There was a lot of discussion around ELMS. I shall try to cover a few bits but clearly time is ticking on. Just to confirm, we are absolutely committed to ELMS. My honourable friend Daniel Zeichner, the Farming Minister, is working really hard, talking to stakeholders and looking at how we develop ELMS to make it more fit for the future, particularly around such things as nature-friendly farming. Our manifesto said that
“food security is national security”:
we want to work with farmers and other stakeholders, including tenants. We take the needs of tenants and their rights very seriously. There is a lot of good work going on there.
That brings me to the Budget. As I say, we are still in discussions and nothing has been agreed or decided yet on whether there will be any cuts to the farming budget.

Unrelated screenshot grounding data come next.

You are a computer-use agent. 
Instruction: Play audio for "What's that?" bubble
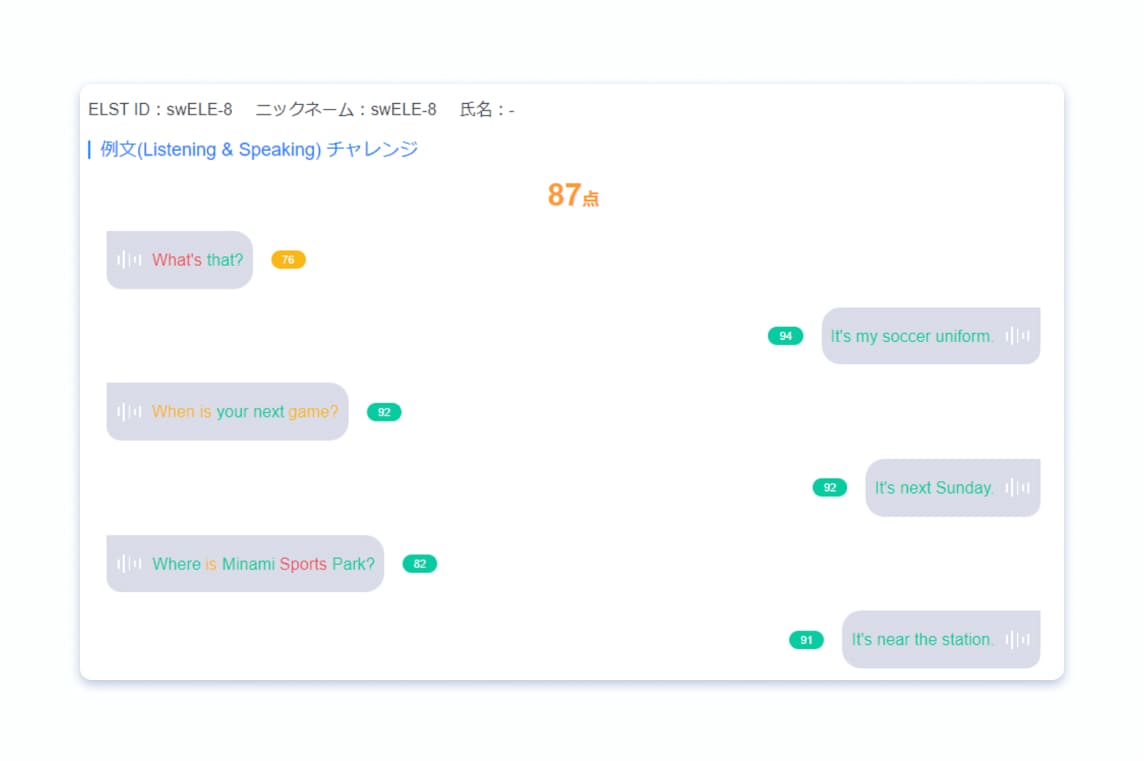129,260
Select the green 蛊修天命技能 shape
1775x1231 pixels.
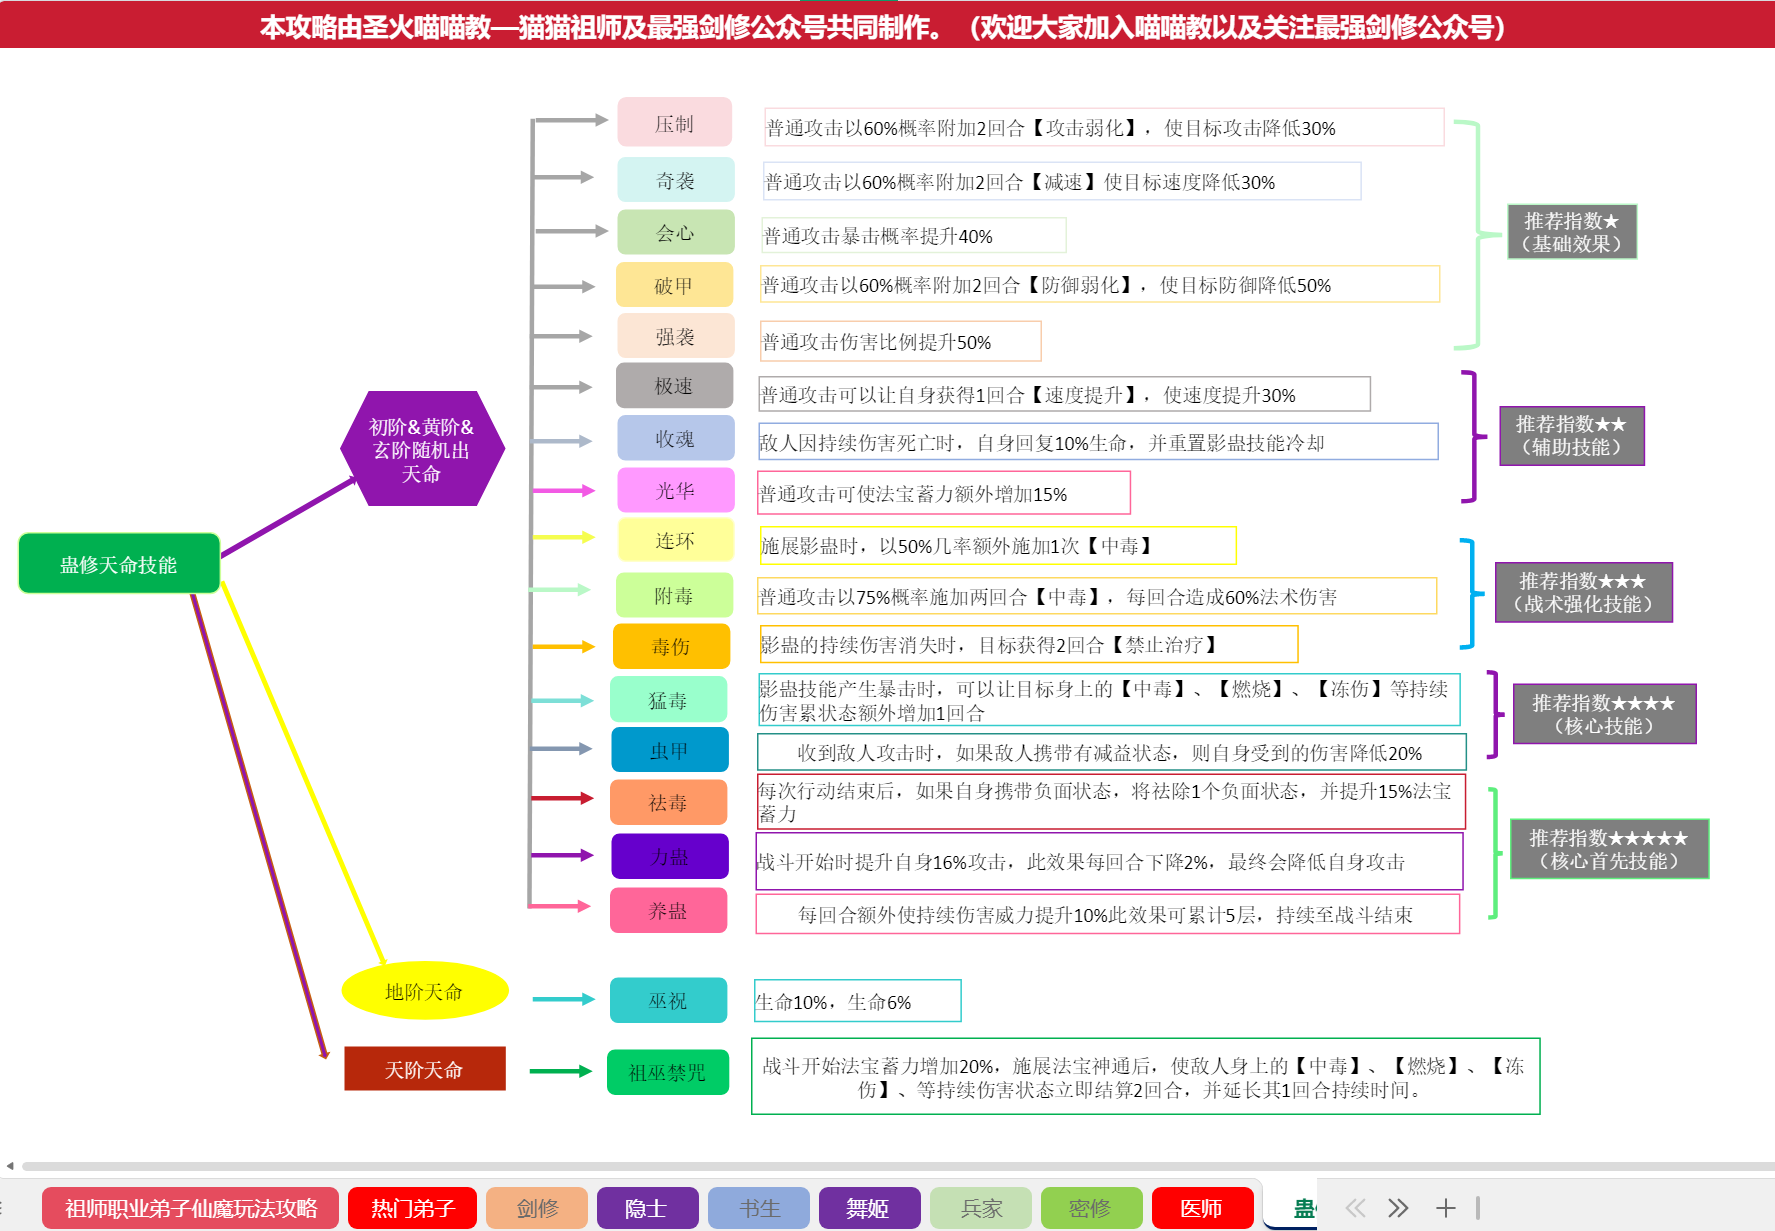[x=118, y=564]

The noble Lord, Lord Lucas, mentioned the OECMs. Again, we will be looking at the committee’s recommendations around this to develop a process to identify land outside the designations. In that same vein, the noble Lord, Lord Blencathra, talked about national nature reserves. I just say that many of these are already in SSSIs, so already contributing.
Finally, the right reverend Prelate the Bishop of Norwich talked about forest schools. My granddaughter has just finished three years at a forest school. She has thrived and grown and it has been the most wonderful experience for her, so I have huge admiration for the work that they do.
Once again, I thank the noble Baroness, Lady Parminter, for securing today’s debate and her committee for all its work. It is a huge piece of work and can greatly inform the Government as we actively consider the recommendations it sets out. I look forward to working constructively with everybody in this Room as we go forward and will write if I have missed anyone’s question.
All that remains at the end of this long, thoughtful and valuable debate is, on behalf of us all, to wish the new Minister and her colleagues well in delivering on this important target. The interest this afternoon and early evening shows that there are people around the House who will keep her feet to the fire. I beg to move.